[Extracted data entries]

⟨

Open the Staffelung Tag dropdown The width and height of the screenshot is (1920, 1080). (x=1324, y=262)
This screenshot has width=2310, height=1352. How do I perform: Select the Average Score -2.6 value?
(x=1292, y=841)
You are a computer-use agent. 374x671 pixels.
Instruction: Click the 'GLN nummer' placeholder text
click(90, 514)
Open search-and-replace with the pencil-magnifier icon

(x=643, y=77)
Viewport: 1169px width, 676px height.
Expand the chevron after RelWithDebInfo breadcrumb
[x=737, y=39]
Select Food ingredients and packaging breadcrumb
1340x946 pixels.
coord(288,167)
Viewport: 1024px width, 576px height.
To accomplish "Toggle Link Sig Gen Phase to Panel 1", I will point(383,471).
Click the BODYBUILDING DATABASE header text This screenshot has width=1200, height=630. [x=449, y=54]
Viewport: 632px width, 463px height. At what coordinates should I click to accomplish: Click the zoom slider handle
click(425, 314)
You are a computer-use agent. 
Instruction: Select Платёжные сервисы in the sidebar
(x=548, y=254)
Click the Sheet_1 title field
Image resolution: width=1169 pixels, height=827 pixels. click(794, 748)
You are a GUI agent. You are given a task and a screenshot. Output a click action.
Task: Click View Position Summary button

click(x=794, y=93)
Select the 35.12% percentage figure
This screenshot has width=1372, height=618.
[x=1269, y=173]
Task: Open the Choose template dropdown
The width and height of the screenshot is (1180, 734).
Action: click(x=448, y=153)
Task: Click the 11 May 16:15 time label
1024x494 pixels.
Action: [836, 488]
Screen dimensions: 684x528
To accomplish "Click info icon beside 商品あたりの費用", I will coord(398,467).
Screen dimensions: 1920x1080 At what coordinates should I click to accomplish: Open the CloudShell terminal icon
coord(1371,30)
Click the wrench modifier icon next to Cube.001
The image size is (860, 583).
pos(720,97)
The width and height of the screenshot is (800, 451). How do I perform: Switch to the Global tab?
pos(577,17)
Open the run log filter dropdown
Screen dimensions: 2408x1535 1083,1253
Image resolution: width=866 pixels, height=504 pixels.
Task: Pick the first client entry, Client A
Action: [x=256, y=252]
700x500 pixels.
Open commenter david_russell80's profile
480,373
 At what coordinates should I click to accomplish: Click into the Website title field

⟩

[YOUR TASK] Rewrite all of the rows above, substituting "menu" for every occurrence of "dropdown" and leaving everything else unchanged.

[OUTPUT FOR THIS EXERCISE]
Open the Staffelung Tag menu The width and height of the screenshot is (1920, 1080). (x=1324, y=262)
This screenshot has width=2310, height=1352. How do I perform: Select the Average Score -2.6 value?
(x=1292, y=841)
You are a computer-use agent. 374x671 pixels.
Instruction: Click the 'GLN nummer' placeholder text
click(90, 514)
Open search-and-replace with the pencil-magnifier icon

(x=643, y=77)
Viewport: 1169px width, 676px height.
Expand the chevron after RelWithDebInfo breadcrumb
[x=737, y=39]
Select Food ingredients and packaging breadcrumb
1340x946 pixels.
coord(288,167)
Viewport: 1024px width, 576px height.
To accomplish "Toggle Link Sig Gen Phase to Panel 1", I will point(383,471).
Click the BODYBUILDING DATABASE header text This screenshot has width=1200, height=630. [x=449, y=54]
Viewport: 632px width, 463px height. At what coordinates should I click to accomplish: Click the zoom slider handle
click(425, 314)
You are a computer-use agent. 
Instruction: Select Платёжные сервисы in the sidebar
(x=548, y=254)
Click the Sheet_1 title field
Image resolution: width=1169 pixels, height=827 pixels. click(794, 748)
You are a GUI agent. You are given a task and a screenshot. Output a click action.
Task: Click View Position Summary button

click(x=794, y=93)
Select the 35.12% percentage figure
This screenshot has width=1372, height=618.
[x=1269, y=173]
Task: Open the Choose template menu
The width and height of the screenshot is (1180, 734).
Action: click(x=448, y=153)
Task: Click the 11 May 16:15 time label
1024x494 pixels.
Action: [836, 488]
Screen dimensions: 684x528
To accomplish "Click info icon beside 商品あたりの費用", I will coord(398,467).
Screen dimensions: 1920x1080 At what coordinates should I click to accomplish: Open the CloudShell terminal icon
coord(1371,30)
Click the wrench modifier icon next to Cube.001
The image size is (860, 583).
pos(720,97)
The width and height of the screenshot is (800, 451). How do I perform: Switch to the Global tab?
pos(577,17)
Open the run log filter menu
Screen dimensions: 2408x1535 1083,1253
Image resolution: width=866 pixels, height=504 pixels.
Task: Pick the first client entry, Client A
Action: [x=256, y=252]
700x500 pixels.
Open commenter david_russell80's profile
480,373
 At what coordinates should I click to accomplish: Click into the Website title field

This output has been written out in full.